Question

Day 1: speed \(V_1\) at temperature \(T_1\) K. Day 2: speed \(\sqrt{1.2}\,V_1\) at temperature \(1.2\,T_1\) K. For air treated as an ideal gas with the same \(\gamma\) and \(R\) both days, compare Mach numbers \(M_2\) (Day 2) and \(M_1\) (Day 1).

• A. \(M_2=0.6\,M_1\)
• B. \(M_2=M_1\)
• C. \(M_2=\dfrac{1}{\sqrt{1.2}}\,M_1\)
• D. \(M_2=\sqrt{1.2}\,M_1\)

Hint:

If both \(V\) and \(a\) scale by the same factor, Mach number stays unchanged. Here both scale by \(\sqrt{T}\).

Answer 1

The Correct Option is B

Step 1: Mach number definition.
\(M=\dfrac{V}{a}\), with speed of sound \(a=\sqrt{\gamma R T}\). 

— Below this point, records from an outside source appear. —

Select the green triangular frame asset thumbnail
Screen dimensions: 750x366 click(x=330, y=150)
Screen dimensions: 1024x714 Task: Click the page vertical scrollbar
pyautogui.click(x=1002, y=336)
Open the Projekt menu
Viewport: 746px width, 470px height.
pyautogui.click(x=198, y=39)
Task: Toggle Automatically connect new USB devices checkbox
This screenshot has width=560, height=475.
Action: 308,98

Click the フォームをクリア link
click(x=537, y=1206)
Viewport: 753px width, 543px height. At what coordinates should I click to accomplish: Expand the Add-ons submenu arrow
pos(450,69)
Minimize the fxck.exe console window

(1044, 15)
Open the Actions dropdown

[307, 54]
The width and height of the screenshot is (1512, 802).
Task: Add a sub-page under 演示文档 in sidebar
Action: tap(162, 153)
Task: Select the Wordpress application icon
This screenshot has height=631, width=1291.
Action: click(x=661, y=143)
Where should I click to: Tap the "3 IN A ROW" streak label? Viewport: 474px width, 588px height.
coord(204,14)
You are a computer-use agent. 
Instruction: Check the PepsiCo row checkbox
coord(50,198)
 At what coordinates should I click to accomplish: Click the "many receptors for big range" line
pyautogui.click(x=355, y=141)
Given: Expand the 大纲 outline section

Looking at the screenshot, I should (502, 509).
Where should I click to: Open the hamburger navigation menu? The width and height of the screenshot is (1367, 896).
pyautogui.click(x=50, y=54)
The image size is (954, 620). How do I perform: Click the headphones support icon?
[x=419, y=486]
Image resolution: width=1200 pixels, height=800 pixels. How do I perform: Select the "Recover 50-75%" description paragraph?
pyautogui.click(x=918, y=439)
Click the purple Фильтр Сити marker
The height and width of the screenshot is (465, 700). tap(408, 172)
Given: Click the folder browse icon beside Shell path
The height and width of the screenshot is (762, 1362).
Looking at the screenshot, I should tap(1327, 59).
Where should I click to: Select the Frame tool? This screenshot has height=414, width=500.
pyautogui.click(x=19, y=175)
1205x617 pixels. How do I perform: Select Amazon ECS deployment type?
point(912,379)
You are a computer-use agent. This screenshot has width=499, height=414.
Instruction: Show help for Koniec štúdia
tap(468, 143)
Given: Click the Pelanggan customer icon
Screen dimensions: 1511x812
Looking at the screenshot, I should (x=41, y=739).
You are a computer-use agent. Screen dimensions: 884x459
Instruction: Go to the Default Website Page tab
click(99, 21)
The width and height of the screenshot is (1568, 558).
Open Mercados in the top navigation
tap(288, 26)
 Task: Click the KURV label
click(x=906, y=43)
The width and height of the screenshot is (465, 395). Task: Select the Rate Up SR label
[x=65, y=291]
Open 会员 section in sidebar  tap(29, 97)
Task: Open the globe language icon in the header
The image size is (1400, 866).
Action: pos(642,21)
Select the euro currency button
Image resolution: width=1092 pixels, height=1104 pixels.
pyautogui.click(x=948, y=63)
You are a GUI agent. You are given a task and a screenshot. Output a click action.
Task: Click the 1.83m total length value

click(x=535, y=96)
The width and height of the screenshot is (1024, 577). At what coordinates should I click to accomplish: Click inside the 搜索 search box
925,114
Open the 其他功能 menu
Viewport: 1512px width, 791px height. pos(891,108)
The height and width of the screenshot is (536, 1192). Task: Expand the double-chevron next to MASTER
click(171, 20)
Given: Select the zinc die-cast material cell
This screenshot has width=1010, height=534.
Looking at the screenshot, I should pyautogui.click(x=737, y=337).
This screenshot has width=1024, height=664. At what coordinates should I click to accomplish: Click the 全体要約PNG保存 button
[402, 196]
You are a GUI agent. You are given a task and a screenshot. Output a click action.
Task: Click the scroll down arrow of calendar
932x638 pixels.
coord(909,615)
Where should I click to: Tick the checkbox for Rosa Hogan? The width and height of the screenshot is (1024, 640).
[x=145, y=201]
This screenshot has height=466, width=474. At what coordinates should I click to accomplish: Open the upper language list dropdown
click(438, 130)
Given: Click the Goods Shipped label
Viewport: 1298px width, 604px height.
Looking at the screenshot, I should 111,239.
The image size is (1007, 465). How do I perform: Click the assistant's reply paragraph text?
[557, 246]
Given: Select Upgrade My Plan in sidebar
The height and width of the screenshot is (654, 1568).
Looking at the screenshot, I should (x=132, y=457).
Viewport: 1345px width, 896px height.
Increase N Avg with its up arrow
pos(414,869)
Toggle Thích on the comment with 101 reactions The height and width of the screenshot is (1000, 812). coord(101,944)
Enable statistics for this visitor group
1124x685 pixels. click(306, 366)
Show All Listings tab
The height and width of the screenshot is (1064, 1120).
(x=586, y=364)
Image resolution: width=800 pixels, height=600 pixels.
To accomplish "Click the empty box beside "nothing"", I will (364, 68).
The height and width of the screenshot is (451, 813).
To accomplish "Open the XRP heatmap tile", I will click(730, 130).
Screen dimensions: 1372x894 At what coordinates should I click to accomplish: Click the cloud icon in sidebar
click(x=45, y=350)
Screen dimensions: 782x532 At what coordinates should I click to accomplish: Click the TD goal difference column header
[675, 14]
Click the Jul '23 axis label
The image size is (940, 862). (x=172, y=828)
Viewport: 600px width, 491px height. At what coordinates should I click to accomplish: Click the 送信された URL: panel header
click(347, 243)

Step 2: Evaluate each day.
Day 1: \(M_1=\dfrac{V_1}{\sqrt{\gamma R T_1}}\).
Day 2: \(a_2=\sqrt{\gamma R (1.2T_1)}=\sqrt{1.2}\,a_1\), and \(V_2=\sqrt{1.2}\,V_1\). Therefore \[ M_2=\frac{V_2}{a_2} =\frac{\sqrt{1.2}\,V_1}{\sqrt{1.2}\,a_1} =\frac{V_1}{a_1} =M_1. \] \[\boxed{M_2=M_1}\]